Return all lines of the records that contain the word "destino".

======== Data records ========

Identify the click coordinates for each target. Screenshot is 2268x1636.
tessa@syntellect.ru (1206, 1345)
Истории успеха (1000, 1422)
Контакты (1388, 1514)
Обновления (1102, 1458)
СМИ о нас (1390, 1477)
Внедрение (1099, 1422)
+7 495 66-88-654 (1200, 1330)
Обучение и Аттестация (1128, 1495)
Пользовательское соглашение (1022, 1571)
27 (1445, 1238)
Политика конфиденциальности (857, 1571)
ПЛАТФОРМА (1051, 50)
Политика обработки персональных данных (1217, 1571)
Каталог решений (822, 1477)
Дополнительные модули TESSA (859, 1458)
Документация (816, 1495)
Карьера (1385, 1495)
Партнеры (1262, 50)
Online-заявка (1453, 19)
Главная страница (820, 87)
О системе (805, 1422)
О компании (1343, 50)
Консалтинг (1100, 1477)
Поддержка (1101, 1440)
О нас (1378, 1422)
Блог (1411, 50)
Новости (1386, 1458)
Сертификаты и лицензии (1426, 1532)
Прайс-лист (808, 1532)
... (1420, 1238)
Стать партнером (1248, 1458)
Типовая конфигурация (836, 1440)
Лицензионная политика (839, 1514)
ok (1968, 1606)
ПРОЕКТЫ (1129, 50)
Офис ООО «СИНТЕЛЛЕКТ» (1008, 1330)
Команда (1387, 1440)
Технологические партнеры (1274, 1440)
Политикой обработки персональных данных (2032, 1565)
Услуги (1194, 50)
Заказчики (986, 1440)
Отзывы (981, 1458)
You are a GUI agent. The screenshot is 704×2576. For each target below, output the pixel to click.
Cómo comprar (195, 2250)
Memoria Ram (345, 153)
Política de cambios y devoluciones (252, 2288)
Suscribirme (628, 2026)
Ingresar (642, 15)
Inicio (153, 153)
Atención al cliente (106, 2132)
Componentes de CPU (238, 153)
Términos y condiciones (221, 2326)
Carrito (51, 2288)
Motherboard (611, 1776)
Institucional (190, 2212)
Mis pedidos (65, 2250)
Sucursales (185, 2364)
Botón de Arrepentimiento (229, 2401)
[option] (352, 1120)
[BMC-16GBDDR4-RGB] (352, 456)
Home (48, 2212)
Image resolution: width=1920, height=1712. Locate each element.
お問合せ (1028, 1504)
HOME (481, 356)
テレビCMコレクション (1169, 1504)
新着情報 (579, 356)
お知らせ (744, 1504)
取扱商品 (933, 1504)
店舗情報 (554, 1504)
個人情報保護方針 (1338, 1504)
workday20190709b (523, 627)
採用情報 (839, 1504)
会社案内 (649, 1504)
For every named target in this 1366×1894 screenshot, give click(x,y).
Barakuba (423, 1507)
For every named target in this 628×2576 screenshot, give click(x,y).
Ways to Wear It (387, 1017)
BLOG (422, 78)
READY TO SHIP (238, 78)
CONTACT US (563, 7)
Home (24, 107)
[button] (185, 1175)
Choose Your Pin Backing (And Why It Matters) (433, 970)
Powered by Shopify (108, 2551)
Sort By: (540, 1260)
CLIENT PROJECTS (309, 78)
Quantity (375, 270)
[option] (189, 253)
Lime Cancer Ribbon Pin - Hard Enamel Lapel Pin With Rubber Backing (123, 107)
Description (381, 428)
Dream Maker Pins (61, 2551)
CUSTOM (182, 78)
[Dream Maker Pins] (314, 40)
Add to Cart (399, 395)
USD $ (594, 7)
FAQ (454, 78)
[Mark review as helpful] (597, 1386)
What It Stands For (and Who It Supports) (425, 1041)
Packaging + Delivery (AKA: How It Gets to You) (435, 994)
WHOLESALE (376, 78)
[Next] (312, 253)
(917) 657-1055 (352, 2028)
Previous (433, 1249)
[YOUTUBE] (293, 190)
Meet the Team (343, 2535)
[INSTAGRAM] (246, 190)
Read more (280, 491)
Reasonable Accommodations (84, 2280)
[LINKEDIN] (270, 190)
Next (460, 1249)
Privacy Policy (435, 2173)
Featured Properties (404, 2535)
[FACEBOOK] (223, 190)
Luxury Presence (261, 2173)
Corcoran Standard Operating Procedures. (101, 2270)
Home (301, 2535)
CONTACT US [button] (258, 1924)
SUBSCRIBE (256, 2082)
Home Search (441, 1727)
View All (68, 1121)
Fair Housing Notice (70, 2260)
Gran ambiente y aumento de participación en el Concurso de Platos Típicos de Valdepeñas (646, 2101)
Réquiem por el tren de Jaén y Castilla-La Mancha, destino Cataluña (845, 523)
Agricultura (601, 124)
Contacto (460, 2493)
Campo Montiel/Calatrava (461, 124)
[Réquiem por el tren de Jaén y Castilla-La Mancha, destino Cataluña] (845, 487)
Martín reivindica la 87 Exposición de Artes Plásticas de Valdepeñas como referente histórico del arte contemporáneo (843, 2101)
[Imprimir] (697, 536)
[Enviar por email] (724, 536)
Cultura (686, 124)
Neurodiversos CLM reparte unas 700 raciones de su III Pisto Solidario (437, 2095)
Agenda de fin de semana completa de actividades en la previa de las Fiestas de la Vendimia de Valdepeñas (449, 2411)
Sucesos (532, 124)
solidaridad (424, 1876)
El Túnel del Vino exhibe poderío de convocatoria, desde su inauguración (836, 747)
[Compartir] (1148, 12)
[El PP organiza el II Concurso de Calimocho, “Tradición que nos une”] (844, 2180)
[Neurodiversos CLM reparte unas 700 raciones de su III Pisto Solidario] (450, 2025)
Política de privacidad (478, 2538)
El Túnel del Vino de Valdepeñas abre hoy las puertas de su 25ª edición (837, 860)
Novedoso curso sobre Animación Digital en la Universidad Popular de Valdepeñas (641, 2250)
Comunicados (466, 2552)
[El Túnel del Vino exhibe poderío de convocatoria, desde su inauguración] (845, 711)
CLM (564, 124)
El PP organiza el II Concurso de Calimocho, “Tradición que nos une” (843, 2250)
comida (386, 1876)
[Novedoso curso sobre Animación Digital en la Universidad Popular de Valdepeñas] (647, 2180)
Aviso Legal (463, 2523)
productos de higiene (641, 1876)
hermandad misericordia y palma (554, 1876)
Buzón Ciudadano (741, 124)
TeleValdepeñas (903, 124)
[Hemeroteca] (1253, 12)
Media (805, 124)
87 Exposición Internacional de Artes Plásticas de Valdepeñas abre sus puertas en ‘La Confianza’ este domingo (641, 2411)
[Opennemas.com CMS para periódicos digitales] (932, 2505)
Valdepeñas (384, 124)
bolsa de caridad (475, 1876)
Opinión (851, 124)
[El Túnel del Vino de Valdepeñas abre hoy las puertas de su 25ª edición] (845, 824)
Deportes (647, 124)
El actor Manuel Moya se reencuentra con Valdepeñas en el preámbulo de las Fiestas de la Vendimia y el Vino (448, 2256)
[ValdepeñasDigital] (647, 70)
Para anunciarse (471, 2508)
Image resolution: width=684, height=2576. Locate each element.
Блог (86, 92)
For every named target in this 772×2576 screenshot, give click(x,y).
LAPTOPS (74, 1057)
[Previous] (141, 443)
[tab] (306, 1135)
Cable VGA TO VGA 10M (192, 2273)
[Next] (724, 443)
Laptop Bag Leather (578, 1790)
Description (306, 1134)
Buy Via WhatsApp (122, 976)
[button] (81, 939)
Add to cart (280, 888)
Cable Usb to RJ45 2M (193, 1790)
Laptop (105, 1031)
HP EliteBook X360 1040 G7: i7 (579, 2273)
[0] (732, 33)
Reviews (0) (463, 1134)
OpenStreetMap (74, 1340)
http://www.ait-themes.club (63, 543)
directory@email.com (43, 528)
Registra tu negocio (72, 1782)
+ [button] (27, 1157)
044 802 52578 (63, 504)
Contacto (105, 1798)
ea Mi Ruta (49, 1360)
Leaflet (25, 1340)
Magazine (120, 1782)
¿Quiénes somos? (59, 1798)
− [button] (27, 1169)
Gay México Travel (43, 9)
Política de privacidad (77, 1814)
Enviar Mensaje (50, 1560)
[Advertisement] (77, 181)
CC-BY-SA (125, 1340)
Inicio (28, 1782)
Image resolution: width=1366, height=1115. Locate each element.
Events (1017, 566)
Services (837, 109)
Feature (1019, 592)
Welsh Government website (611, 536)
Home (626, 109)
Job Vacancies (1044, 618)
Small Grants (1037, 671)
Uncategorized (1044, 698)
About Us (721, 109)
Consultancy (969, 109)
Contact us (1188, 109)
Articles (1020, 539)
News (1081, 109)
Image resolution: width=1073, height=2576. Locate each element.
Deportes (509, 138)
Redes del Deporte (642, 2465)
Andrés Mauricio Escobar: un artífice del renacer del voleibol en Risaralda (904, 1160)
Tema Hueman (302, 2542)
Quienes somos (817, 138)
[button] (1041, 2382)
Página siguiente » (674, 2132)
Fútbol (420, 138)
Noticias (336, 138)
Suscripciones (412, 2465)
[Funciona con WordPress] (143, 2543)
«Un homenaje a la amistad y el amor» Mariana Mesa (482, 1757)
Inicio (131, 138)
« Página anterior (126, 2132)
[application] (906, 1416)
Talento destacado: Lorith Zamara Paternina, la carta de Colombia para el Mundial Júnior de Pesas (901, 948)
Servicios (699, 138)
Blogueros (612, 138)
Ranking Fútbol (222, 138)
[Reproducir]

========

■ Expected output
Réquiem por el tren de Jaén y Castilla-La Mancha, destino Cataluña (845, 523)
[Réquiem por el tren de Jaén y Castilla-La Mancha, destino Cataluña] (845, 487)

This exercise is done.